Have I done any programming today? Meh. I guess I’ve tinkered a little? I didn’t do as much writing as I would have liked yesterday because I spent several hours trying to debug this crummy static blog software. I really thought it would be faster just to grab a tool and a theme and go. But what I’ve found over the years with these static site generators is that they really really really want to hard-code the URL where they’ll eventually be hosted. And I don’t get that at all. HTML has relative URLs, why not use them for everything? Then you can test the final build on a test server anywhere so you don’t have to risk bugs being introduced in the differences between a test build and the published version. But no. *sigh* Web devs.

Anyway. It turned out there was a bug where it was computing relative URLs for the stylesheets and scripts once and then caching those values. But…the pages are in different directories so they’re guaranteed to be wrong for some of the pages. And the code structure of the site compiler is incredibly unnecessarily convoluted, so it took me three hours to track down which caching code was doing the caching that was the problem.

And then this morning I filed a bug and someone immediately responded that it had just recently been fixed in the dev version. Woo! Oh well, at least it works now.

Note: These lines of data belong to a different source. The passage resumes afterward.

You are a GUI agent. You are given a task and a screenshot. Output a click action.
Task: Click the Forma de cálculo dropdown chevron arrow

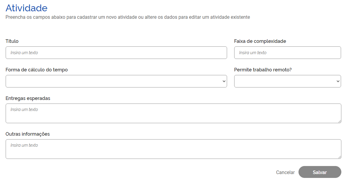[x=224, y=81]
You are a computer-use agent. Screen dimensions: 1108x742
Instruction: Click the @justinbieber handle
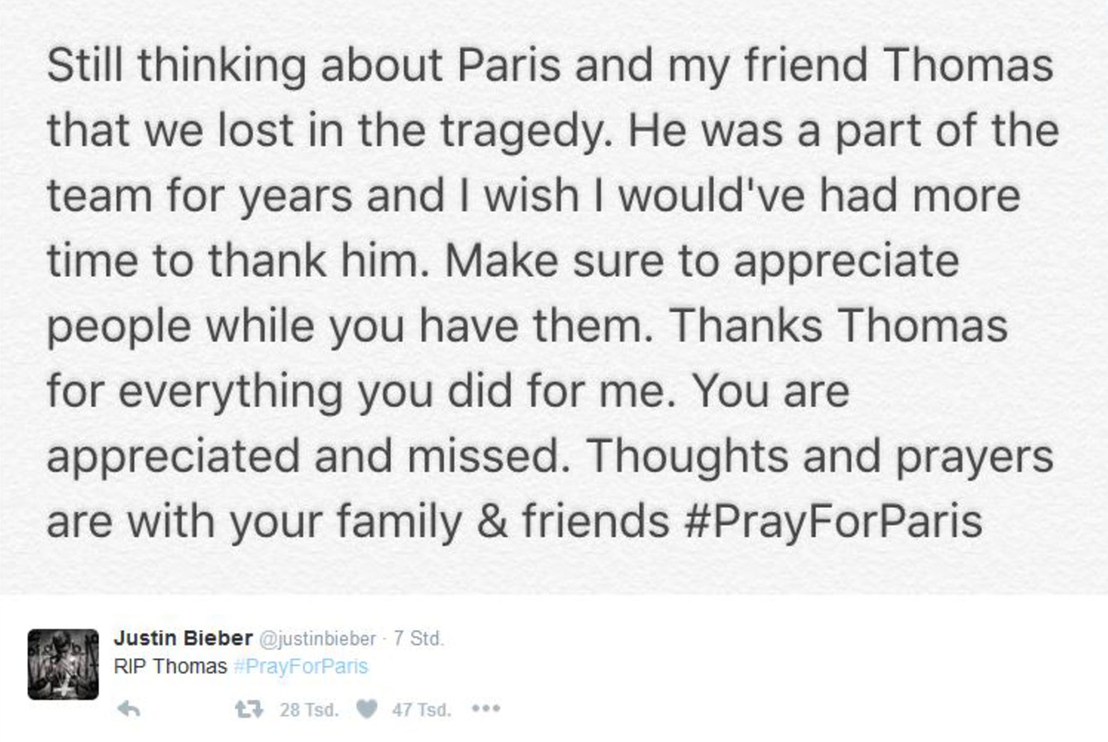pos(318,639)
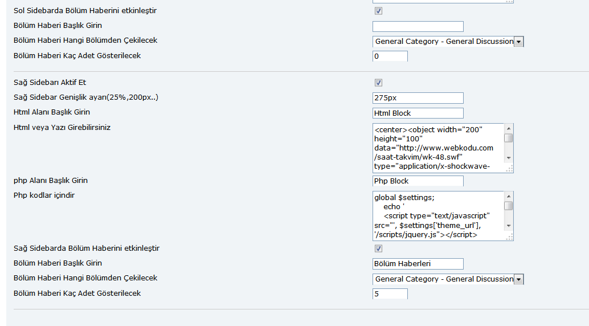Click scroll-down arrow in Php code textarea

coord(509,226)
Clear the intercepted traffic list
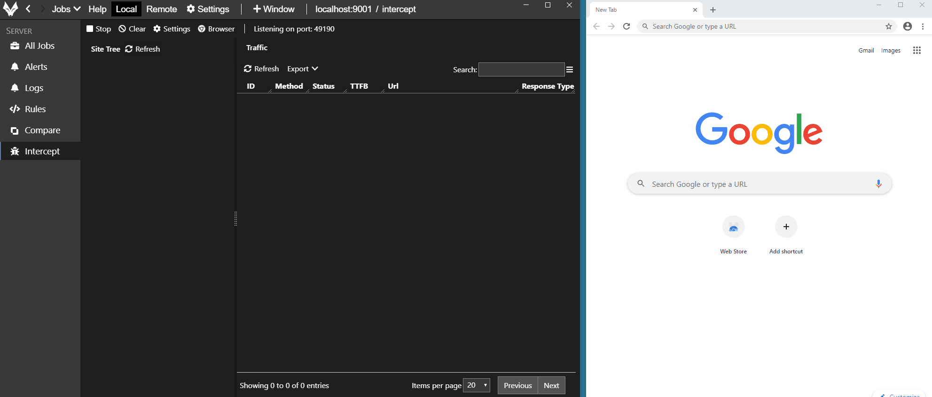Image resolution: width=932 pixels, height=397 pixels. tap(132, 29)
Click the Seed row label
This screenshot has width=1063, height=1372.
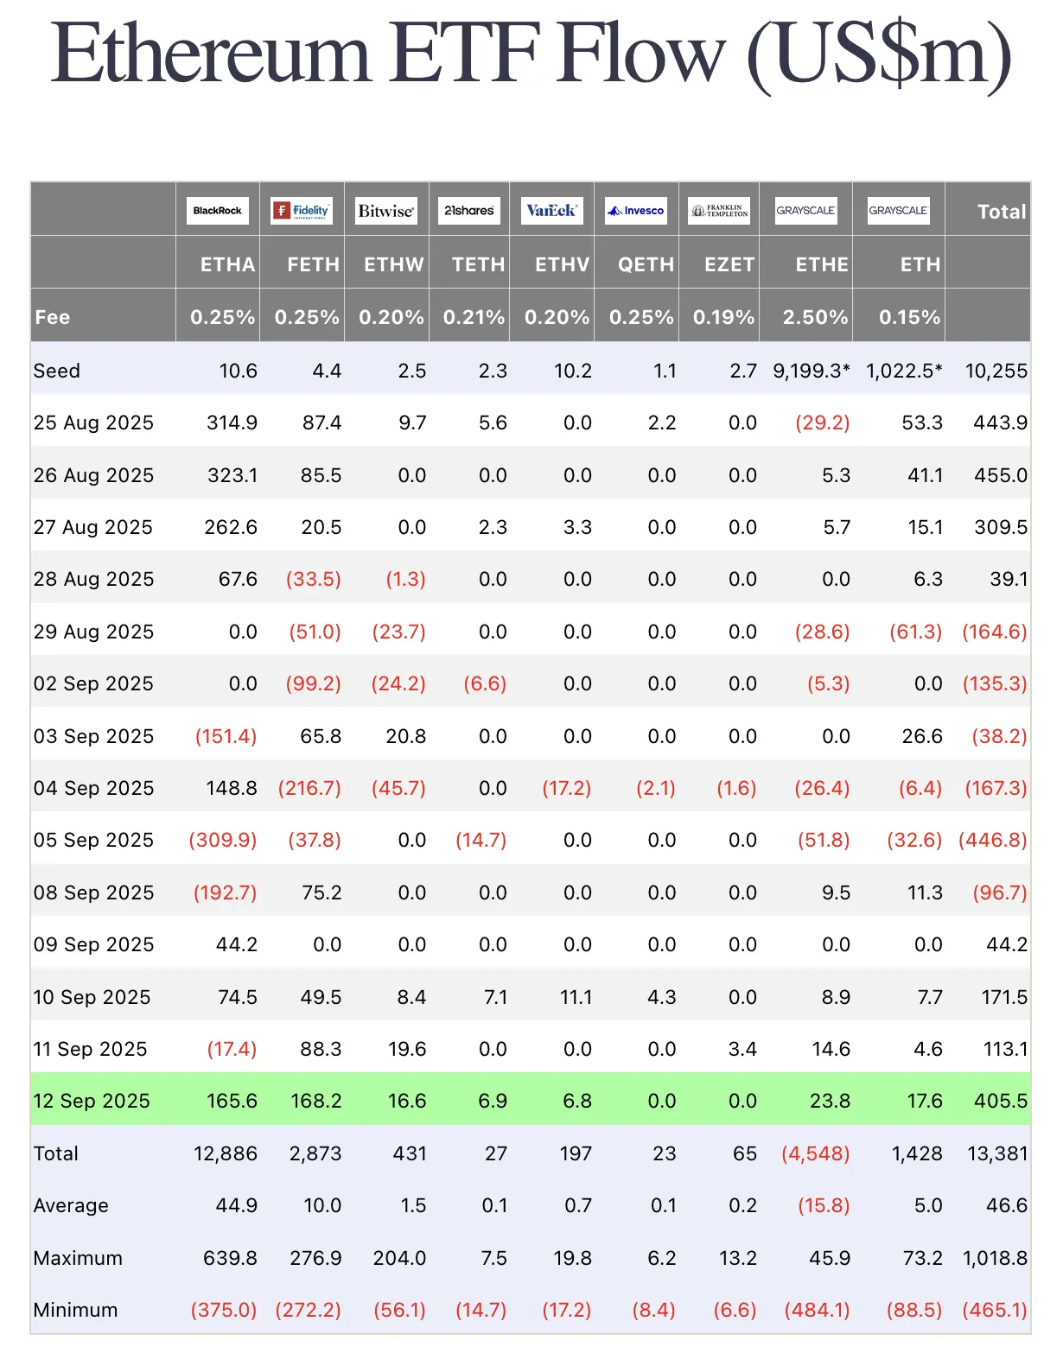57,371
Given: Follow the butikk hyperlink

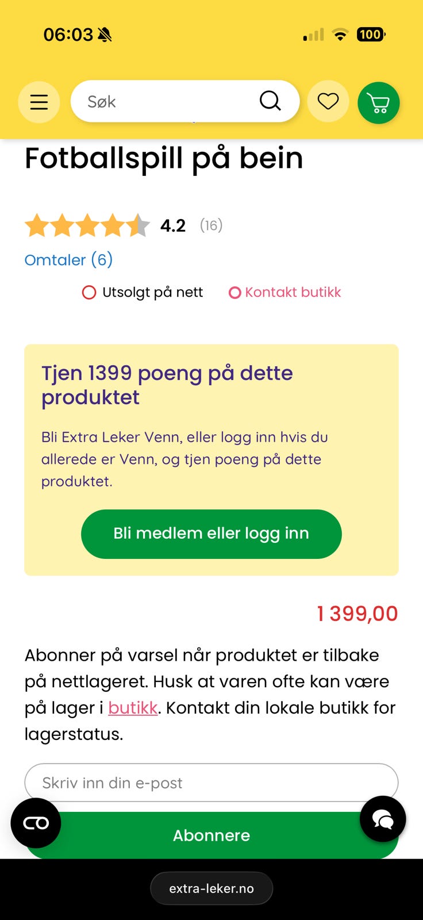Looking at the screenshot, I should click(133, 708).
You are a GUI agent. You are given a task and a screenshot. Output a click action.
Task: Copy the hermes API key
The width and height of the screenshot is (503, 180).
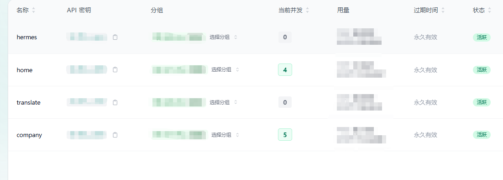115,37
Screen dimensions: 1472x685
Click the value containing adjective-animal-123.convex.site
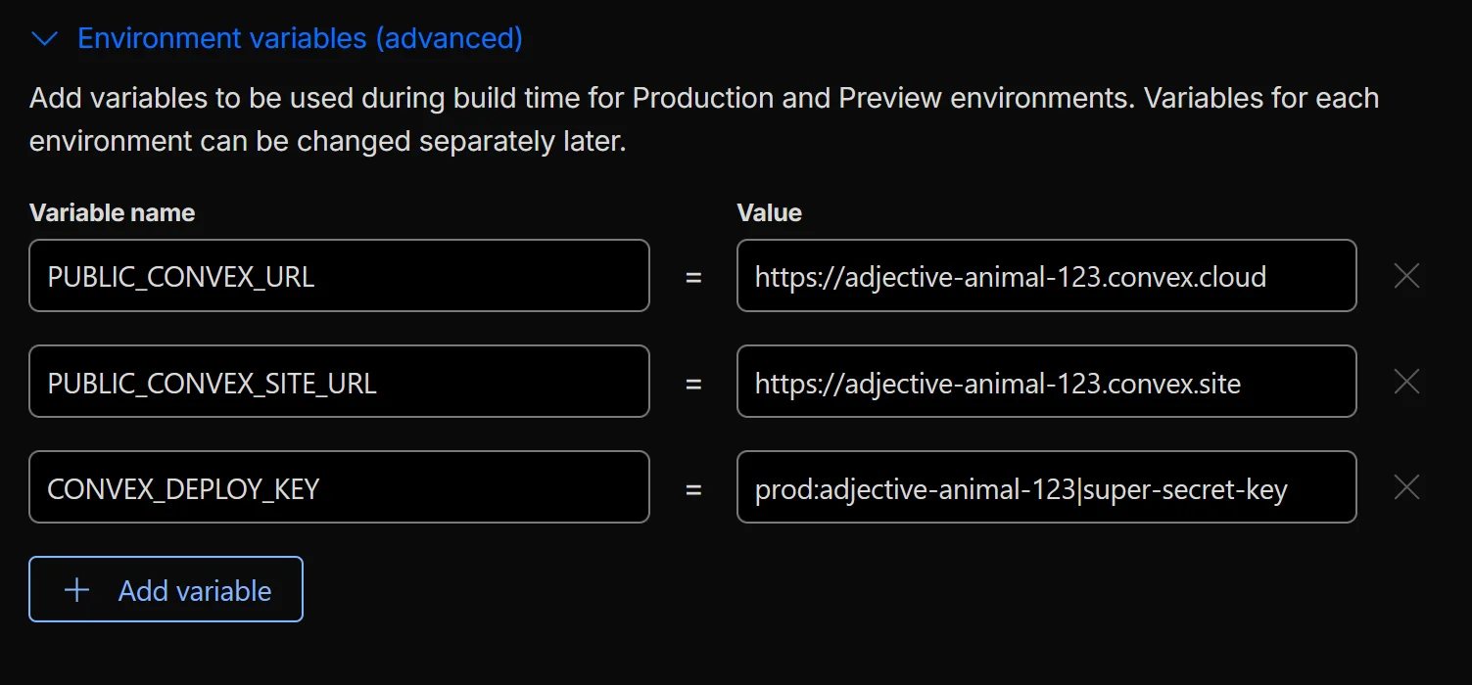(1046, 382)
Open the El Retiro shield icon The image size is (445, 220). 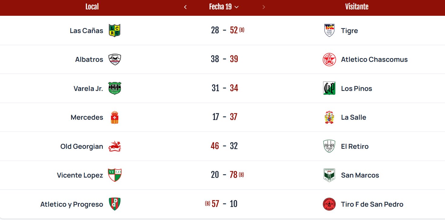coord(329,146)
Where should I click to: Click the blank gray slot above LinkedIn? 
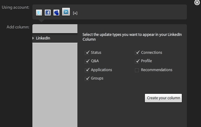tap(55, 29)
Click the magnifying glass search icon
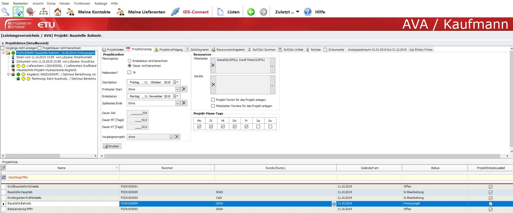Image resolution: width=513 pixels, height=213 pixels. [5, 12]
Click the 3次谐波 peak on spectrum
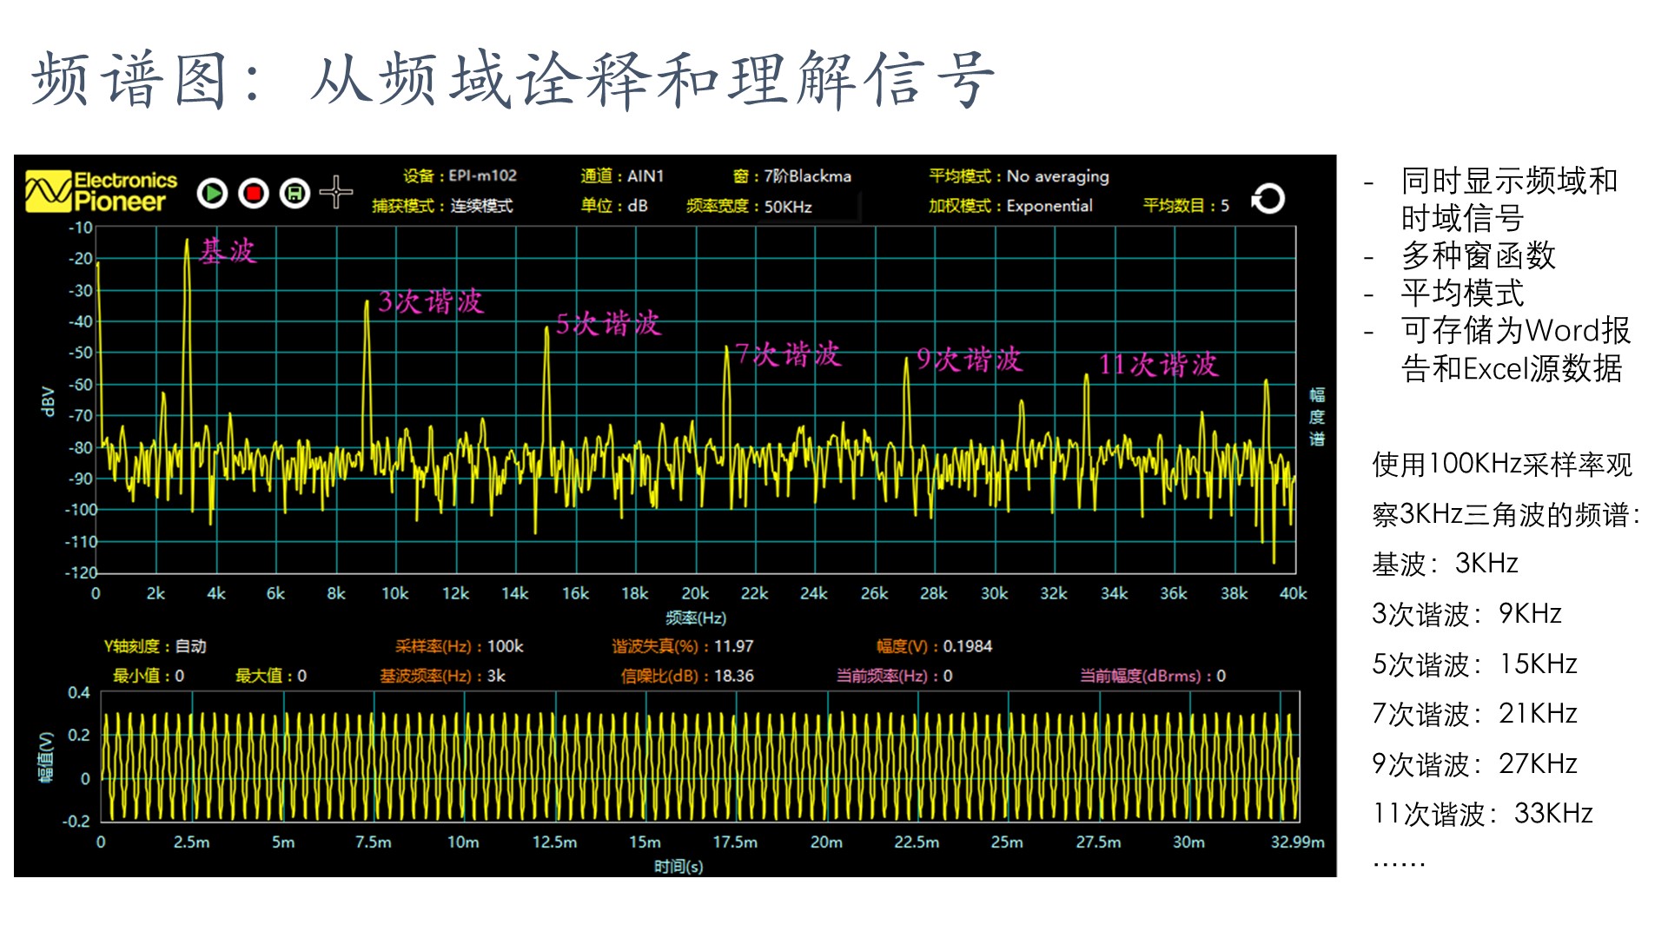This screenshot has width=1668, height=938. pyautogui.click(x=367, y=304)
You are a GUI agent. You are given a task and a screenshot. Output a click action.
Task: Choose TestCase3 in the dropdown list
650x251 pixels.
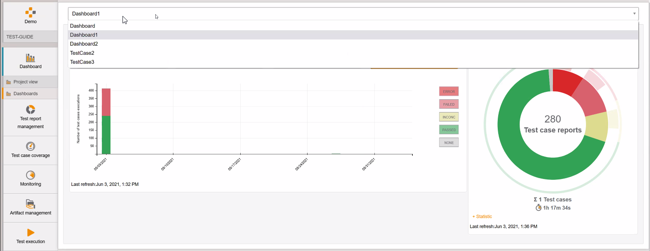pyautogui.click(x=82, y=62)
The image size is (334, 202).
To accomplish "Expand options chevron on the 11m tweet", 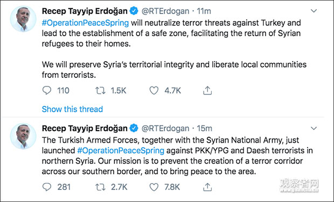I will (314, 11).
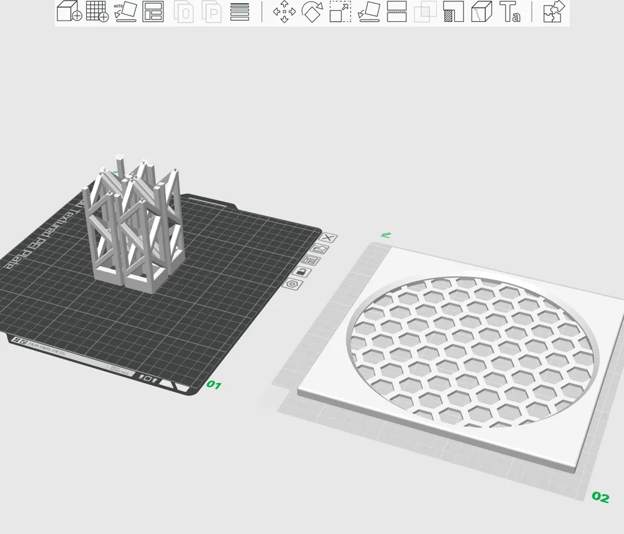Activate the Scale tool
Viewport: 624px width, 534px height.
340,12

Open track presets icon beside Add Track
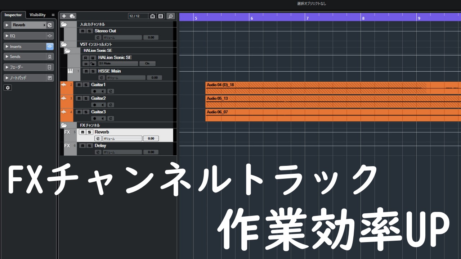tap(72, 16)
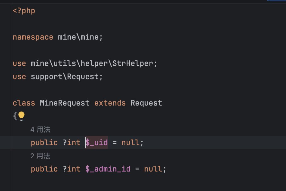Click the ?int type before $_uid
Viewport: 286px width, 191px height.
[x=72, y=142]
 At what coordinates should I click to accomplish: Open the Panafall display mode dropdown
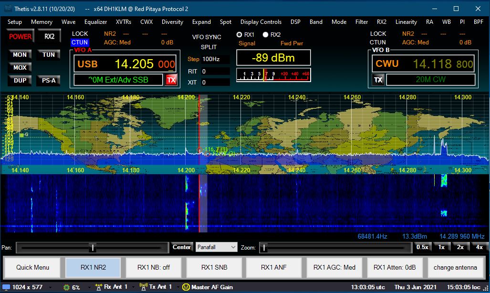tap(216, 247)
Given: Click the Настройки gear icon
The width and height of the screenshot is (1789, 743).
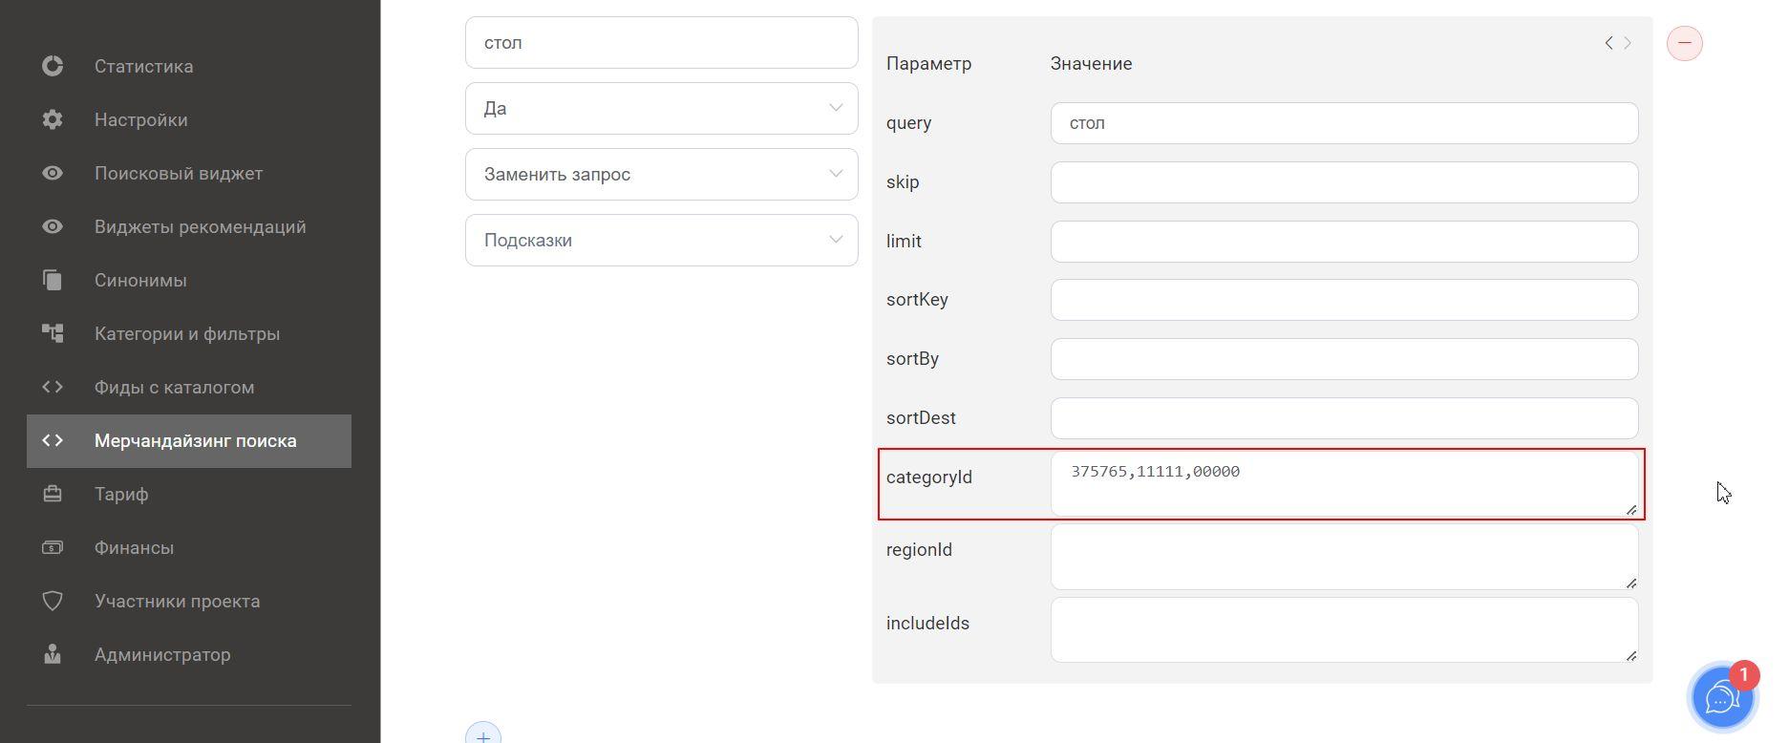Looking at the screenshot, I should (53, 119).
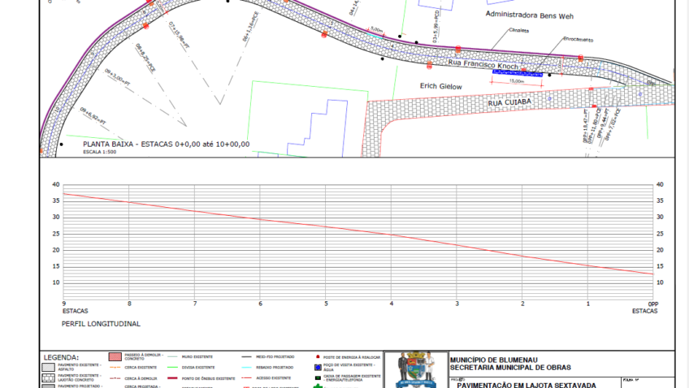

I imagine there are still things that I’ll want to chop out of the theme: it claims to be minimal but still had, like, “share this post to (12 different social media sites)” links. And things like that. And for some reason the posts are under a “Writing” section instead of it being purely a blog with ordered posts? Dunno. I’ll probably end up making my own theme at some point but I don’t want to spend too much time on it now. The plan was to try building a new habit for #Blaugust and only spend 10-20 minutes a day on it. Whoops. Nah, I didn’t spend too long on it today.